> [EXERCISE REQUIREMENTS]: Could you continue the news article on Sinema, Manchin and the proposed methane emissions fee, picking up after its last sentence?

> [TEXT PASSAGE]:
Sinema, Manchin pump the brakes on a proposed fee for methane emissions, the second largest contributor to global greenhouse gas emissions

U.S. Sen. Kyrsten Sinema (D-AZ) speaks during a United States Senate Committee on Finance hearing to consider Chris Magnus's nomination to be Commissioner of U.S. Customs and Border Protection on October 19, 2021 in Washington, DC.
U.S. Sen. Kyrsten Sinema (D-AZ) speaks during a United States Senate Committee on Finance hearing to consider Chris Magnus’s nomination to be Commissioner of U.S. Customs and Border Protection on October 19, 2021 in Washington, DC.

  • President Joe Biden signed a pledge Tuesday to significantly reduce US methane emissions.
  • Sen. Joe Manchin called the methane emissions proposal “an unreasonable, punitive fee.”
  • Methane accounts for more than a quarter of the warming that Earth is currently experiencing.

Democrats are struggling to salvage climate change provisions in the Biden administration’s Build Back Better agenda, including a proposed fee on methane emissions that Sen. Kyrsten Sinema, D-Ariz., is currently questioning and undecided on, Axios reported.

> [ITEMS]:
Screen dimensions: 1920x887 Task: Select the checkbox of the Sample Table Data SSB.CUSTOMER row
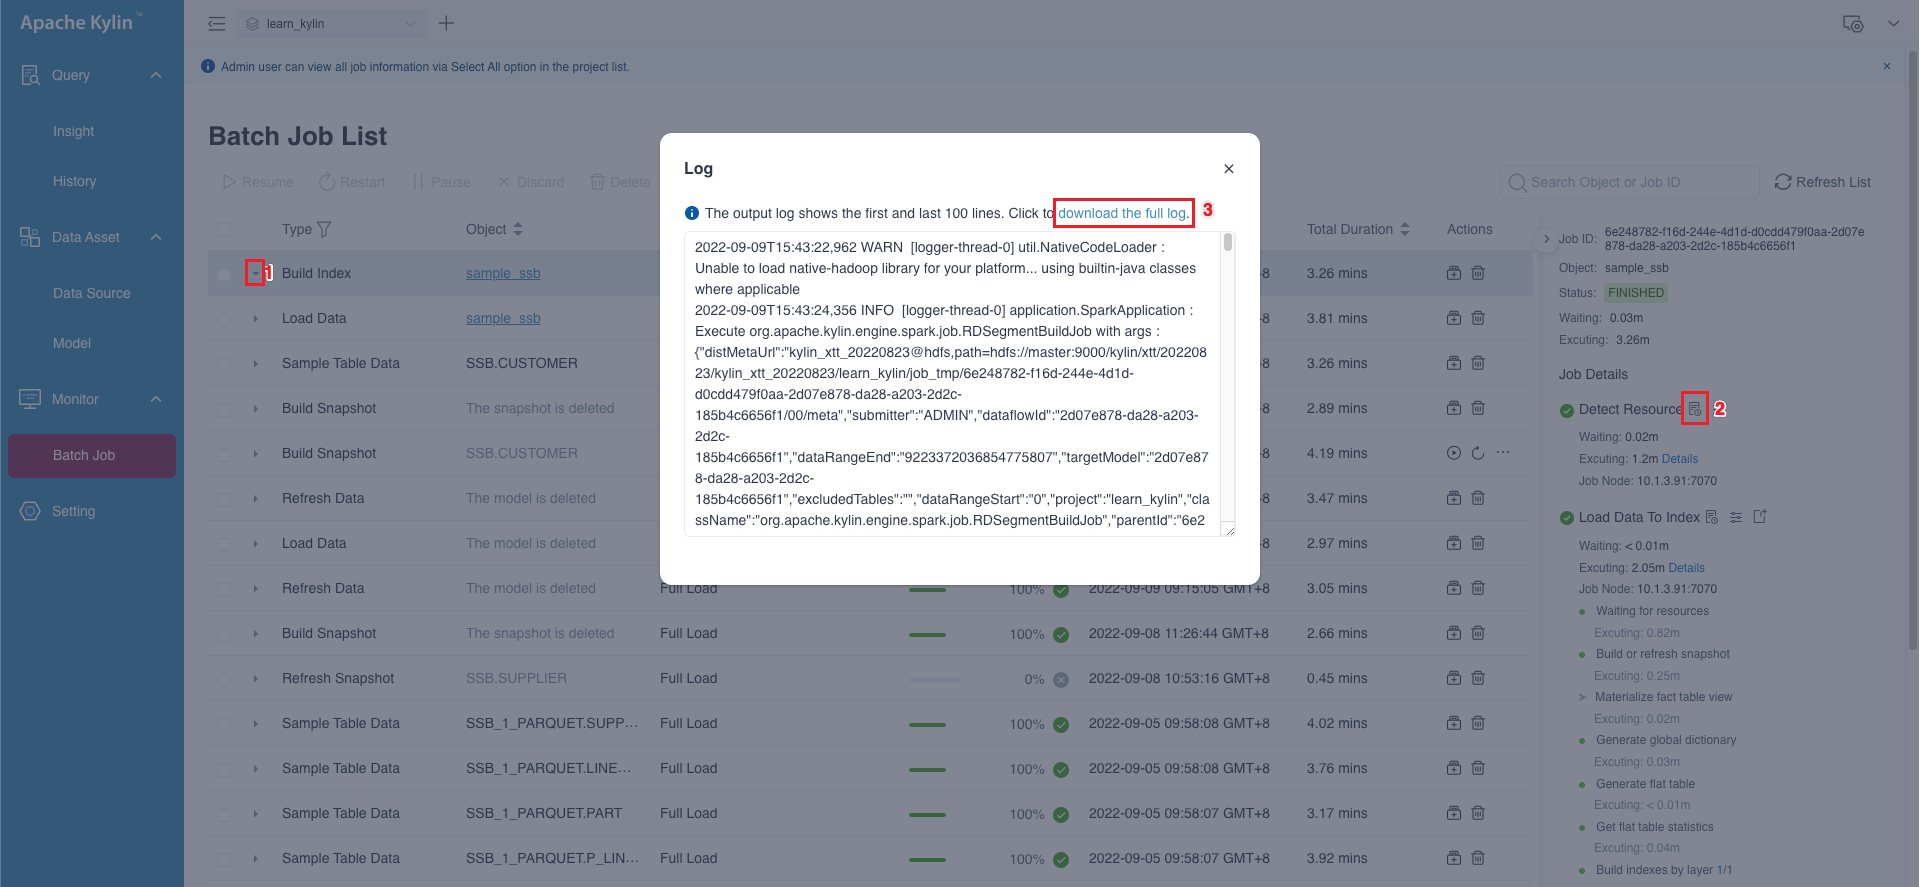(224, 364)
...
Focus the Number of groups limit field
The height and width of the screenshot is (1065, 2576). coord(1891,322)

> [OUTPUT FOR THIS TASK]:
Additional members of Congress – Sen. Joe Manchin, Rep. Henry Cuellar, and multiple Texas Democrats – have outright opposed the fee, even as President Joe Biden joined more than 90 governments in signing a pledge to significantly reduce methane emissions at a global climate summit on Tuesday, according to Axios.

Sen. Tom Carper, D-Del., chairman of the Senate Committee on Environment and Public Works, has been fighting for the inclusion of a methane fee. He said in an interview with Roll Call that he has been negotiating with Manchin, who called the proposal “an unreasonable, punitive fee” on natural gas and oil companies in a September 7 letter to Carpel and Sen. Shelley Moore Capito, R-W.Va.

“We have designed it to not be punitive, but to be supportive and encouraging of companies to go ahead and begin making reductions within the next couple of years,” Carper told Axios.

In 2019, methane accounted for about 10% of all US greenhouse gas emissions from human activities, such as leaks from natural gas systems and raising livestock, according to the Environmental Protection Agency.

Methane accounts for more than a quarter of the warming that Earth is currently experiencing and is the second-largest contributor to greenhouse gas emissions after carbon dioxide, The New York Times reported.

If a methane fee is passed in the US, it could spur decades-long economic growth, add $250 billion to the country’s gross domestic product, and create more than 70,000 jobs by 2050, according to nonpartisan energy and climate policy firm Energy Innovation.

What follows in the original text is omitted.